___ Bacaan ___

Secara singkat fallacies dapat diartikan sebagai kegagalan dalam pembentukan pola pemikiran atau pemaknaan yang logis. Atau dalam kata lain suatu pernyataan yang terlihat “benar” namun masih memiliki kesalahan dalam pola pikir dapat dikategorikan sebagai suatu fallacy. Mengapa kita perlu mempertimbangkan untuk memahami fallacy? Jawabannya tidak lain adalah untuk menghindari kita dari kesalahan menyusun logika. Terlebih dalam kaitannya dengan penelitian dan publikasi ilmiah. Kesalahan dalam penyusunan premis (baik mayor maupun minor) akan berakibat pada kesalahan dalam melakukan generalisasi (penarikan konklusi). Kesalahan dalam penarikan konklusi dapat mengakibatkan lemahnya fondasi pemikiran. Dan lemahnya fondasi pemikiran mengakibatkan runtuhnya suatu teori. Berikut ini adalah tulisan mengenai fallacies yang dirangkum dari bab empat (4) buku berjudul Introduction to Logic karangan Irving et al, edisi 14 tahun 2014.
Contoh pernyataan yang memiliki konstruksi pemikiran yang benar, sehingga menghasilkan konklusi yang benar pula.
Semua pegawai Binus wajib mengikuti tes ujian psikotes sebagai standar ujian masuk pegawai. (premis mayor)
Toni adalah pegawai Binus. (premis minor)
Maka Toni (dapat dipastikan) pernah mengikuti tes ujian psikotes sebelum ia masuk menjadi karyawan Binus. (konklusi)
Dalam artian konstruksi pernyataan saling terhubung/berkaitan dengan fakta (kenyataan) dan menghasilkan konklusi atau simpulan yang logis (valid).
Contoh pernyataan yang terlihat “benar”.
Semua mahasiswi jurusan sastra berwajah cantik. (premis mayor)
Mirna adalah mahasiswi jurusan sastra. (premis minor)
Maka Mirna berwajah cantik. (konklusi)

___ Data yang Ditampilkan ___

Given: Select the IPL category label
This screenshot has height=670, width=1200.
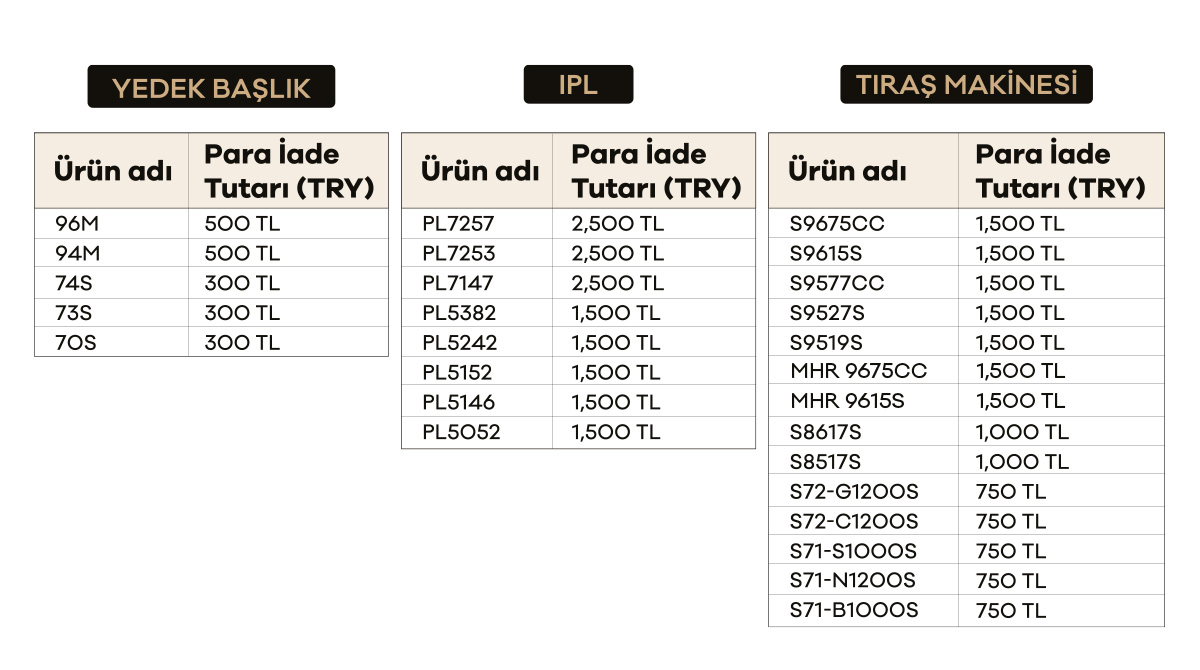Looking at the screenshot, I should [x=578, y=85].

___

## [Tugas]
- 1) Ringkaslah bacaan tentang fallacy dalam dua kalimat.
- 2) Salin kembali bagian bacaan tentang fallacy dari "Contoh pernyataan yang memiliki" sampai "yang logis (valid).", tetapi ganti "Toni" dengan "Rina".
- 3) Terjemahkan kalimat dari bacaan tentang fallacy ini ke dalam bahasa Inggris: "Secara singkat fallacies dapat diartikan sebagai kegagalan dalam pembentukan pola pemikiran atau pemaknaan yang logis."

## [Jawaban Soal]
- 1) Fallacy adalah pernyataan yang terlihat benar tetapi masih memiliki kesalahan dalam pola pikir, dan kita perlu memahaminya agar terhindar dari kesalahan menyusun logika, terutama dalam penelitian dan publikasi ilmiah. Bacaan ini memberikan contoh pernyataan dengan konstruksi pemikiran yang benar tentang pegawai Binus, lalu contoh pernyataan yang hanya terlihat benar tentang mahasiswi jurusan sastra.

- 2)
Contoh pernyataan yang memiliki konstruksi pemikiran yang benar, sehingga menghasilkan konklusi yang benar pula.
Semua pegawai Binus wajib mengikuti tes ujian psikotes sebagai standar ujian masuk pegawai. (premis mayor)
Rina adalah pegawai Binus. (premis minor)
Maka Rina (dapat dipastikan) pernah mengikuti tes ujian psikotes sebelum ia masuk menjadi karyawan Binus. (konklusi)
Dalam artian konstruksi pernyataan saling terhubung/berkaitan dengan fakta (kenyataan) dan menghasilkan konklusi atau simpulan yang logis (valid).

- 3) In short, fallacies can be defined as a failure to form logical patterns of thinking or meaning.